Anson Phelps Stoke [sic], author of a three-volume study of church and state in America, published in 1950, argues that Christian values “permeate” the Declaration of Independence. “The ideal of the Declaration is of course a definitely Christian one,” especially when “considered along with the references to the Deity.” He believes the Declaration is based on “fundamental Christian teachings,” including “our duties toward God.”
Stokes was not a part of the Christian Right since it didn’t exist in 1950. So it seems that Dershowitz’s Christian conspiracy theory is just like so many other conspiracy theories—contrived to obscure the truth.

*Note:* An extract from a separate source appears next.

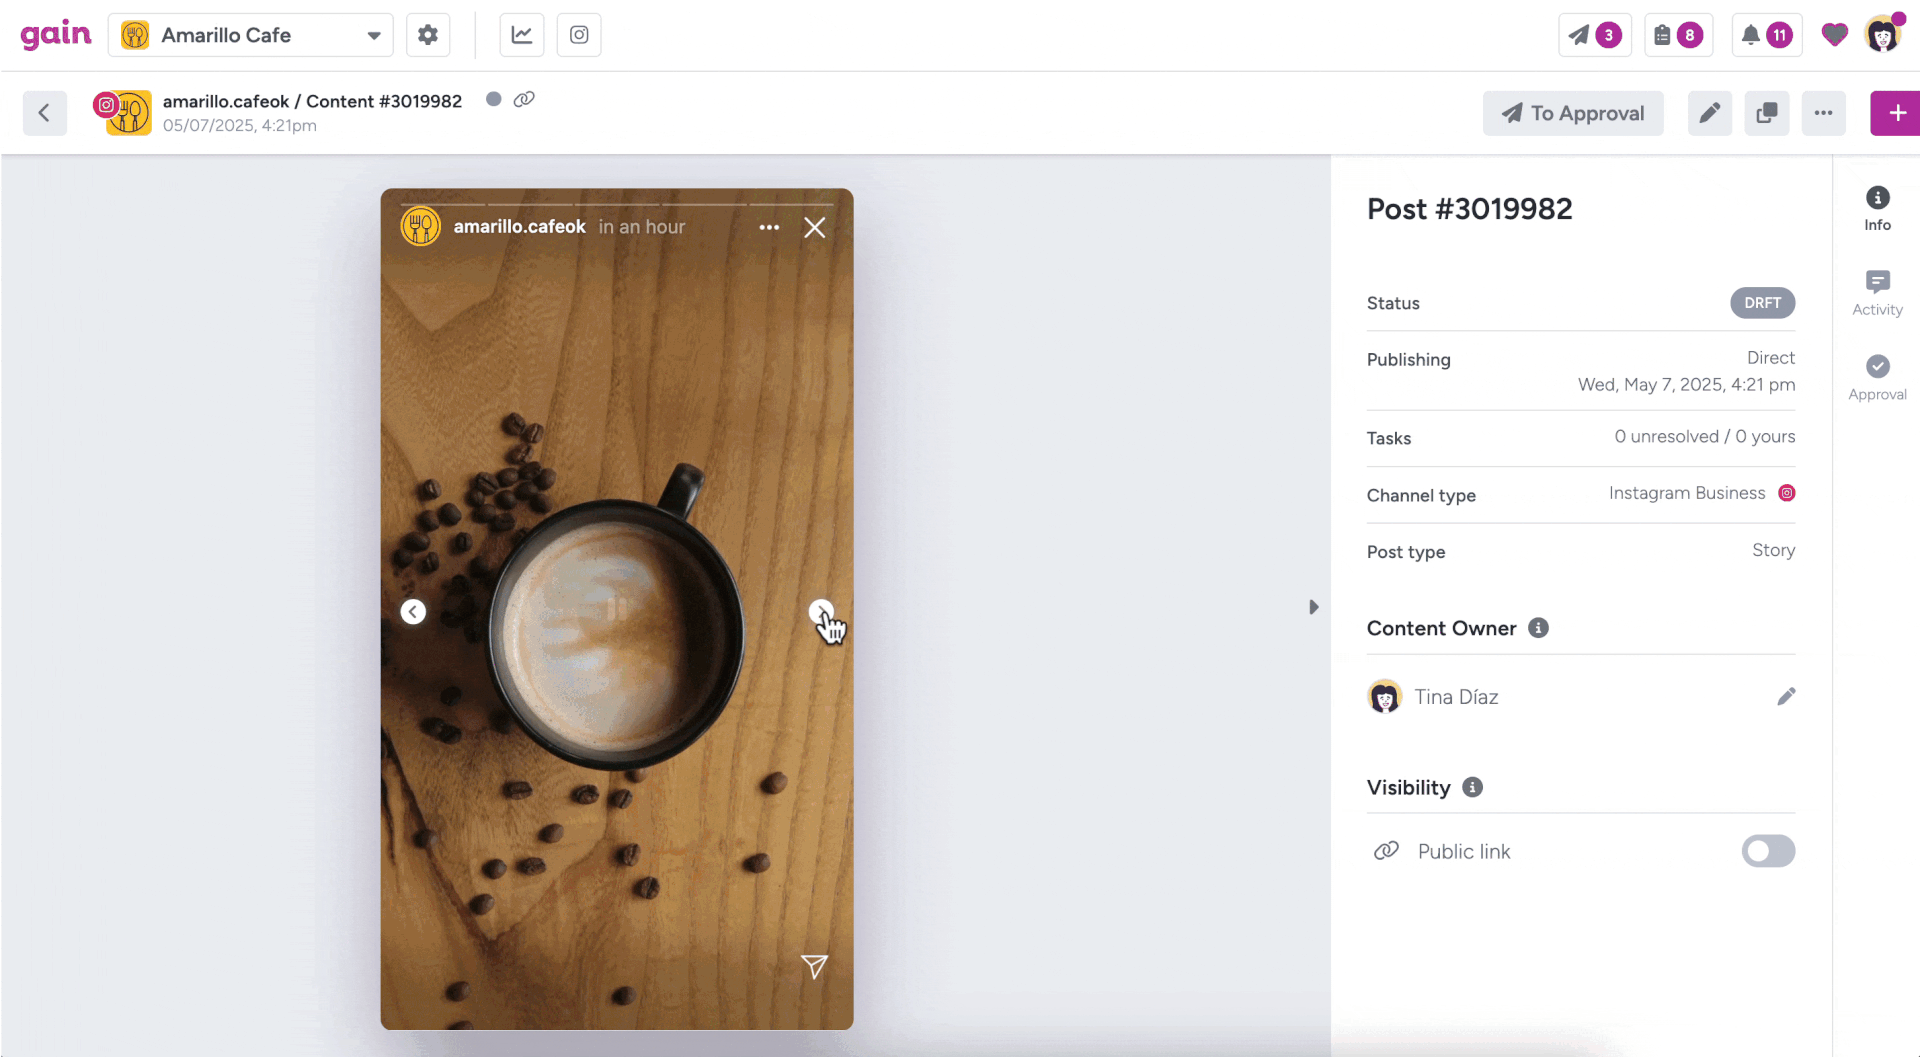1920x1057 pixels.
Task: Edit the content owner Tina Díaz
Action: pos(1786,696)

If a non-Christian like Stokes believed the “Declaration may be accepted as evidence that the founders of the country . . . were sympathetic with the fundamental theistic belief and with the moral and social teachings of the Gospels,” then it seems that Christian Right defenders of the Declaration can’t be too far off the mark if they believe something similar.
Dershowitz admits that “it would be wrong to conclude that the Declaration of Independence supports the entire agenda of those who would remove all references to God from public pronouncements. Although that would be my strong personal preference, I cannot find support for it in the history or text of the Declaration.” So what would be Dershowitz’s substitute for the God-language of the Declaration and countless other official government documents that mention God and Jesus Christ? For Dershowitz, Nature is our god. “Ultimately all scientific, empirical, or logical arguments for God’s existence must fail under the accepted rules of science, empiricism, and logic. The only plausible argument for God is an unscientific, antiempirical, and illogical reliance on blind (deaf and dumb) faith—precisely the sort of faith Jefferson rejected.”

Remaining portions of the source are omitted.